Through my headphones, I hear a series of checks being read out. When I return to the pilot’s and SO’s station they are preparing for a mid-air handover of the Reaper to XIII Squadron at RAF Waddington. Their shift is just starting and they will now watch the site where the technical is hidden, waiting to pounce if it ventures out to fight. I don’t know why, but I feel a sense of anti-climax as we traipse out of the box. I mention it to the Boss.
‘It’s unfinished business,’ he replies. ‘We have seen what those guns can do [against the Free Syrian Army and others] and it’s not a good feeling to go home knowing this one is still out there.’ I make a note to explore this further.
‘So what happens now?’
‘Now we go home, sleep for a few hours and come back and do it all again tomorrow.’ That was not strictly true. After a twelve-hour day he would do at least one or two more hours in his office. A day’s flying is almost a break from his main job as Squadron Commander.
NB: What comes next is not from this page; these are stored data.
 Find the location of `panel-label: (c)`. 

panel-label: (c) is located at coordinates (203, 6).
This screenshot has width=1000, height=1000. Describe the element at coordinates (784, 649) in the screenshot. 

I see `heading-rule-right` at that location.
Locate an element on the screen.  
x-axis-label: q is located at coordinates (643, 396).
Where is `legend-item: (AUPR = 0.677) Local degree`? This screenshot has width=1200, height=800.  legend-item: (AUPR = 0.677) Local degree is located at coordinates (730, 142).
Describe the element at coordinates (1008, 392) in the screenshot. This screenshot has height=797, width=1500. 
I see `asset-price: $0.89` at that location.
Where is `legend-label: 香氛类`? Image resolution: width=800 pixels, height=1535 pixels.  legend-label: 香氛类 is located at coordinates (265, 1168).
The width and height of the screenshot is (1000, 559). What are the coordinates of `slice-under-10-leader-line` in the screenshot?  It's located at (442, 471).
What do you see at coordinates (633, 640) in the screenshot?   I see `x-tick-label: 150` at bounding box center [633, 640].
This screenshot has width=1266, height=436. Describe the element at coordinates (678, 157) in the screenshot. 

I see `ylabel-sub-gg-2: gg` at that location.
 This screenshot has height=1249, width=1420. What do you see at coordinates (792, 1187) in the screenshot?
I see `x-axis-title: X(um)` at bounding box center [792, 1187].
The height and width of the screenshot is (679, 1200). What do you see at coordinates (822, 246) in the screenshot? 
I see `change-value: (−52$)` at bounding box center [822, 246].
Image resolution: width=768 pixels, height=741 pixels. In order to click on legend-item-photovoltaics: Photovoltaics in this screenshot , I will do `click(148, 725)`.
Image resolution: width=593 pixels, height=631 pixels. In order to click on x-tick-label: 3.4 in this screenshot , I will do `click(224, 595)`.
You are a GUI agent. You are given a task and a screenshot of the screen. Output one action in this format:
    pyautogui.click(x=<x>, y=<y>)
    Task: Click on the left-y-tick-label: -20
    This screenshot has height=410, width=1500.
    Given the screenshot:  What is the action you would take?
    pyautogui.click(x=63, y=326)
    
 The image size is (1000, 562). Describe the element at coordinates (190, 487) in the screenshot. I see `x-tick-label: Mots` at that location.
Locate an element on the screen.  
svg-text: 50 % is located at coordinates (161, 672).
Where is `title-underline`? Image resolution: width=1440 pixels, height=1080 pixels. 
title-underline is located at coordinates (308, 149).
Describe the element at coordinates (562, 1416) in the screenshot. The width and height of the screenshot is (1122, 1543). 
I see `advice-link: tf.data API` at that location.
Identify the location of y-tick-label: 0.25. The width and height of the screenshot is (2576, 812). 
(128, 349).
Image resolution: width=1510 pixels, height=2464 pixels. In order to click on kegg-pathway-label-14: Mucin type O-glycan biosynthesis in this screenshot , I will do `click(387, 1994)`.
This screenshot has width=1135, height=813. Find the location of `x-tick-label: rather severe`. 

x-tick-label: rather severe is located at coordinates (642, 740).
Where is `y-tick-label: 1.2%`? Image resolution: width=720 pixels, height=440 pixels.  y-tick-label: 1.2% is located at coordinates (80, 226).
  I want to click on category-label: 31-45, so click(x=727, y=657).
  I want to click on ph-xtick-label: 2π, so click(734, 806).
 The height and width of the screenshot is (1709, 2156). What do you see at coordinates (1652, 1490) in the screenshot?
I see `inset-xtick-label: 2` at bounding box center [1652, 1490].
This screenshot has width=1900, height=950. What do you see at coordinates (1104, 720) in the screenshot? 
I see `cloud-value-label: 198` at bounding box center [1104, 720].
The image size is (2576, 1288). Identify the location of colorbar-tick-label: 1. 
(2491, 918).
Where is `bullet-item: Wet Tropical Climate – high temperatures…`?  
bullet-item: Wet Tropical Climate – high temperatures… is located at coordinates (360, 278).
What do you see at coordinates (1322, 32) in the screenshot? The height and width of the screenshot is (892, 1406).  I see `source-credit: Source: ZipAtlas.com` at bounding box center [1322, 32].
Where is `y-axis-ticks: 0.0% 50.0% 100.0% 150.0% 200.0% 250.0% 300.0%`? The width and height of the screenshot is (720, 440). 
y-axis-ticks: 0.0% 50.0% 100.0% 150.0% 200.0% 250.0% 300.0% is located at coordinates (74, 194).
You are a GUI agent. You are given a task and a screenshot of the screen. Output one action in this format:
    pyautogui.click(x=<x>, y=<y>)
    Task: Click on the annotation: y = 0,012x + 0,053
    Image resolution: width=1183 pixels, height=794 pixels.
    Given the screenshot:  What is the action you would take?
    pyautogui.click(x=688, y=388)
My mind wanders with fatigue as the crew goes through the in-brief with the Auth and the pilot signs the aircraft back in. The Auth runs through a series of checks and his last question sticks with me: ‘Are you fit to drive home?’ (They are required to declare if they are not fit to do so.) It is now the middle of the night and I am wrecked. There is a whole series of rooms in a building nearby with clean, available beds for those who cannot face the drive home. I suspect that regular self-deception goes on at this desk when it comes to tiredness and fitness to drive. I have a list of questions but they will have to wait.
I learn over the coming weeks and months that life on a Reaper squadron revolves around sleep management. It also revolves around trying to switch off, knowing that dangerous people with dangerous weapons have been spared bomb or missile strikes because of the risk to nearby civilians.
As I make my way back to my car for the drive back to my hotel room on the Vegas strip I doubt my own fitness to drive. And I have not gone through the extreme adrenaline surges that the crew experienced in the build-ups to the shots that they were never able to carry out. This most fascinating of days has left me with a profound sense of unfinished business. There is no finality, no fulfilment of a job well done. No explosions, no killing of the ‘baddies’. The part of me that loves to see a task neatly finished would be driven mad doing this job.
When I get back on the highway, the darkness of the desert is oppressive in places. The headlights of other cars and trucks have a hypnotic effect. A distant glow on the horizon grows steadily until the bright city lights burst into view. It is an assault on my visual acuity after a day in a darkened box watching greyscale images of a distant desert land. I console myself with the possibility that it will all make more sense tomorrow…
10 Further details about the CAOC can be found at http://www.afcent.af.mil/About/Fact-Sheets/Display/Article/217803/combined-air-operations-center-caoc/, accessed 30 July 2017.
11 In July 2018 the designation Red Card Holder was changed to Green Card Holder.